If we have a biblical theology of universal sin, as the original eighteenth-century evangelicals certainly did (and as theologically orthodox evangelicals – both Calvinist and Arminian – still do), we won’t hesitate to speak out against societal injustices – even the societal injustices that are not recent innovations but instead were present at the nation’s formation. In fact, because we recognize the pervasive and enslaving power of sin, we will not be too surprised to find that if we have been in positions of some degree of power relative to another group, we ourselves might have been involved in perpetuating some of these societal injustices. When we find this out, we will repent.

Instead of rushing to defend American institutions from criticism, we will instead seek to hold both American institutions and ourselves to the standards of God. To do anything less would not only be idolatry but also a practical denial of the theology of sin that those of us who are evangelical Christians claim to hold.

Interested in reading more about Christian nationalism?

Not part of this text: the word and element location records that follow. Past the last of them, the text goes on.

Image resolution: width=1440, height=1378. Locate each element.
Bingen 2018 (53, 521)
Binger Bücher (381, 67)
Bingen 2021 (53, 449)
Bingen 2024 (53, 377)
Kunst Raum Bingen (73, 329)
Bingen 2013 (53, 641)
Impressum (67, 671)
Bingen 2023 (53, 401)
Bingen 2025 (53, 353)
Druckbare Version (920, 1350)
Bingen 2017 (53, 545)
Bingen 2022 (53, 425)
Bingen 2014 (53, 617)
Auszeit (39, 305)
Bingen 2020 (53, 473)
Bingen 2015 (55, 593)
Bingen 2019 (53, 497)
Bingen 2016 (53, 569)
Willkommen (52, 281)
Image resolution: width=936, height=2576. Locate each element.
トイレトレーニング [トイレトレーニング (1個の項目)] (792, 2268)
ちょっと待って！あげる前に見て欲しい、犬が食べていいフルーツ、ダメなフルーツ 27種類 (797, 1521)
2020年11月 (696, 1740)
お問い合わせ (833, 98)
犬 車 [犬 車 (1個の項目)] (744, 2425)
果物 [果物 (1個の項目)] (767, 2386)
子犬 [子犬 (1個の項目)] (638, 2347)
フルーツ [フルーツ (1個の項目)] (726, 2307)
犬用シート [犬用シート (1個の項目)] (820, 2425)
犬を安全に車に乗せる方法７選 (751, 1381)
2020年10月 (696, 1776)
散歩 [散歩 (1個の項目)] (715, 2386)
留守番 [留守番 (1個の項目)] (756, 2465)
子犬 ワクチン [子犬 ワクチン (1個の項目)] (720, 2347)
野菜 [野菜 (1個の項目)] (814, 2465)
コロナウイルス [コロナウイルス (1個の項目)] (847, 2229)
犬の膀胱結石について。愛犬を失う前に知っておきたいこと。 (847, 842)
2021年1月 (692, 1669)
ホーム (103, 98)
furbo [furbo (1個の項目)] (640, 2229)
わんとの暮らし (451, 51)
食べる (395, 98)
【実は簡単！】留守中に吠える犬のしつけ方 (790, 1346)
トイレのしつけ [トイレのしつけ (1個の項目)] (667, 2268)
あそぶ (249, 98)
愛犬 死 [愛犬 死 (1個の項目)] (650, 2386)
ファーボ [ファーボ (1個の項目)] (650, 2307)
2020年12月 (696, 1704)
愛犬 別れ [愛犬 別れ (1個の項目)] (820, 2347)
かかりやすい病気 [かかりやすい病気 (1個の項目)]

If you’re interested in reading a thoughtful evangelical critique of Christian nationalism from a historical perspective, I can recommend two books: John D. Wilsey’s American Exceptionalism and Civil Religion: Reassessing the History of an Idea (IVP, 2015), and John Fea’s Was America Founded as a Christian Nation? (WJK, 2011).  For an academic study demonstrating the connection between white conservative Protestants’ Christian nationalist views and their antipathy to critiques of racial injustice in policing, see Samuel L. Perry et al., “God’s Country in Black and Blue: How Christian Nationalism Shapes Americans’ Views about Police (Mis)Treatment of Blacks,” Sociology of Race and Ethnicity 5 (2019): 130-149. And for a black Christian critique of Christian nationalism, the classic sermons of Martin Luther King, Jr. are still an excellent resource. King’s 1956 sermon “Paul’s Letter to American Christians” uses passages from the Pauline epistles to critique white American Christian nationalist assumptions, and it is filled with observations that are just as relevant for the contemporary United States as they were for American society more than half a century ago.